Early season apple power rankings

sansa apple closeup

Can the Sansa be a contender?

5. Honeycrisp
A popular pick. And its ability to grow in colder climes is admirable. But some real talk: Honeycrisps are sweet and little else. They lack complexity. It's like they're just a bit too eager for you to like them. And have you seen the gargantuan size of some of the apples in stores lately? Too much. Let the masses eat Honeycrisps -- you can do better.

4. Gala
The Gala is easy to eat. We can't speak ill of this good-natured New Zealand import. We just sometimes wish there was a little more going on in there. Must it be happy all the time?

3. Akane
Perhaps not well known, but a noble variety. It has strong parentage -- both the English Worcester Pearmain and that American icon the Jonathan -- brought together in Japan. The Akane is like a life well-lived: sweet, with enough sour to help us appreciate the sugar.

2. Sansa
Sweet with notes of complicating acid. A reassuring firmness. A subtly textured skin that suggests it doesn't really care what you think. Another Japanese import, a product of the Gala and the Akane. It is a reminder that we may all eventually be replaced.

1. McIntosh
An icon. That crimson skin. The pale flesh revealed by a bite. The tart with a touch of sweet that's also somehow old. A candidate to be placed among the items on a space probe in an attempt to convince faraway worlds that a sophisiticated society resides on our remote blue marble. And to think -- it's Canadian.

Comments

Honeycrisp is what an eating apple should be. The big ones are dumb, granted. But the local ones are top notch. Since Honeycrisps often depend on the pollination from other apple varieties to define themselves, you will seldom get the same flavor twice. Not bad for a variety that was almost thrown away from the Minnesota farm it was developed on.

I have to agree with Ace -- Honeycrisps are the BEST!

My favorites, and the ones I eat almost exclusively, are Macoun and Cortland apples from Saratoga Apple in Schuylerville.

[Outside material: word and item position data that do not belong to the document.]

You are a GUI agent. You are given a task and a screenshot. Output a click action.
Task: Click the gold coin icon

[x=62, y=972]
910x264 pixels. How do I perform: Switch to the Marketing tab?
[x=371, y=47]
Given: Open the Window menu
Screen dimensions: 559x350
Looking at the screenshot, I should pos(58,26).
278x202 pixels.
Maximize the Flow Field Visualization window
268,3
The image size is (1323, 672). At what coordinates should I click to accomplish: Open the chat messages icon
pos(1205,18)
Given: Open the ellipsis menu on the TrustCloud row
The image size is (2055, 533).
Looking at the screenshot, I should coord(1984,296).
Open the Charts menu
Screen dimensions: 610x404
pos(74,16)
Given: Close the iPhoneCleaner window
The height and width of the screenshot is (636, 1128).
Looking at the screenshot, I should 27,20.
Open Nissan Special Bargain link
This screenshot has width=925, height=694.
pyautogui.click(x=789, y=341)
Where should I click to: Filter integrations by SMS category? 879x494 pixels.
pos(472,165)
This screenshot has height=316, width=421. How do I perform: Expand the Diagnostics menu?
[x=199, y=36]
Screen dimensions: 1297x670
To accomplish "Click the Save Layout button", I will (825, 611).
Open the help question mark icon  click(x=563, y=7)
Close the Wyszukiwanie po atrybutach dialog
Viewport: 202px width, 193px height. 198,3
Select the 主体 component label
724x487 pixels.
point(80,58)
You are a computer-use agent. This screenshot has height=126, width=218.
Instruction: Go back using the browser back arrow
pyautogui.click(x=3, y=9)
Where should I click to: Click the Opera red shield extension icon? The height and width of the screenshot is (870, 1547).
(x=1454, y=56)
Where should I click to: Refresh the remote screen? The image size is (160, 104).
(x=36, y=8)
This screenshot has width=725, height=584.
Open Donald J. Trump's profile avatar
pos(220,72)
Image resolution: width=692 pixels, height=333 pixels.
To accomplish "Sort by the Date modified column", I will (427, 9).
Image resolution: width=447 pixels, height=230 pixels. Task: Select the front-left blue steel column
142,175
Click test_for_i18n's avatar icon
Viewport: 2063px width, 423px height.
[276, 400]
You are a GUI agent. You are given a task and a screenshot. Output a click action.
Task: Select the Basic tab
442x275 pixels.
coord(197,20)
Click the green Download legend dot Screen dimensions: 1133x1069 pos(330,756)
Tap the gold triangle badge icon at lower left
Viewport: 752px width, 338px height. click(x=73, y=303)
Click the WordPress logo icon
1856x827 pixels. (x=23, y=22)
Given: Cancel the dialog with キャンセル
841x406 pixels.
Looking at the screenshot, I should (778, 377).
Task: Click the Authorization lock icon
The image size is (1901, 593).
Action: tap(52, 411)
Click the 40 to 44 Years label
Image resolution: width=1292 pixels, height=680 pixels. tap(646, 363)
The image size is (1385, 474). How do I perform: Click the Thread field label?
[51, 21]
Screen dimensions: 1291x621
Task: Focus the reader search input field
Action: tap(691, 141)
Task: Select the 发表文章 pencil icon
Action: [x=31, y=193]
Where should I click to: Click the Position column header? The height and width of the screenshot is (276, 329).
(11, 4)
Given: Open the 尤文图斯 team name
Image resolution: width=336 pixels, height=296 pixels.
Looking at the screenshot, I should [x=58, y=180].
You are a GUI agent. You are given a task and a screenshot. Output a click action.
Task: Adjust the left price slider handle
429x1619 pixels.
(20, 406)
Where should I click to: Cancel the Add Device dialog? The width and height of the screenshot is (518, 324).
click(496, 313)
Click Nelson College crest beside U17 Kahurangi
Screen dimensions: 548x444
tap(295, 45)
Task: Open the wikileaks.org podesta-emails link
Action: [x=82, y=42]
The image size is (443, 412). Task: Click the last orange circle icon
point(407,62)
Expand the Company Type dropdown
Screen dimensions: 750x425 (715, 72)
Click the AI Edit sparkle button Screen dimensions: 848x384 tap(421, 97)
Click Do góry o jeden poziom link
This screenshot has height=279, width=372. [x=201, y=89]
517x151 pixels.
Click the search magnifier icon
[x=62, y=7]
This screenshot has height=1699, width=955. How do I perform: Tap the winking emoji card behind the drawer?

I am so spoiled by apples that it is really impossible to choose just one variety over others. Fortunately i grew up working in orchards and know so much that i will recommend. These are dessert apples; the upstart Honey crisp is a very fine early season winner, when that's gone all the Macintosh sports will yield to crisp sweet thou somewhat chewy skin. Absolutely give the Macoun a taste above average sugar and short shelf life, a very tasty crunch, then i think we are in the late season varieties Golden Delicious, Mutsu, Jonagold, Johnathans, Breaburn, Cortland, Winesap, all unique and well suited for the climate here. Serious pie makers try the Golden Delicious, just sprinkle lots of cinnamon with no sugar added. Superb!

Macoun definitely.

Cortland. Even the name is local. They're actually red (sorry honey crisp, but an apple should look like an apple, not like a peach). They're snow white inside. Fragrant and sweet.

There are extraordinary biodynamic and local apples at the Co-op right now. I forget the particular variety. Not pretty, certainly not bred for shelf-life or for presentation, but man are they delicious!

Whatever happened to the poor Empires? (I know, bad season last year.)

As a cross between the McIntosh (which I never cared for) and the Red Delicious, it's sweet and tart at the same time, and plenty crisp. Hope they'll be back soon!

Golden Delicious are under-appreciated. If you can forget that they are not red, or even golden, you'll find them to be a pleasant but not-too-sweet variety. And for me, the biggest nitpick I have with apples, is the chewiness of the skin. These are easy to bite into and won't get any stuck in your teeth.

Combo of MacIntosh and Cortland for pies. Nothing better.

The local teens behind the counter at Indian Ladder farms a few weekends back told me that Ginger Golds were the "best eatin' apple hands down." They gave me one on the house. And they were right.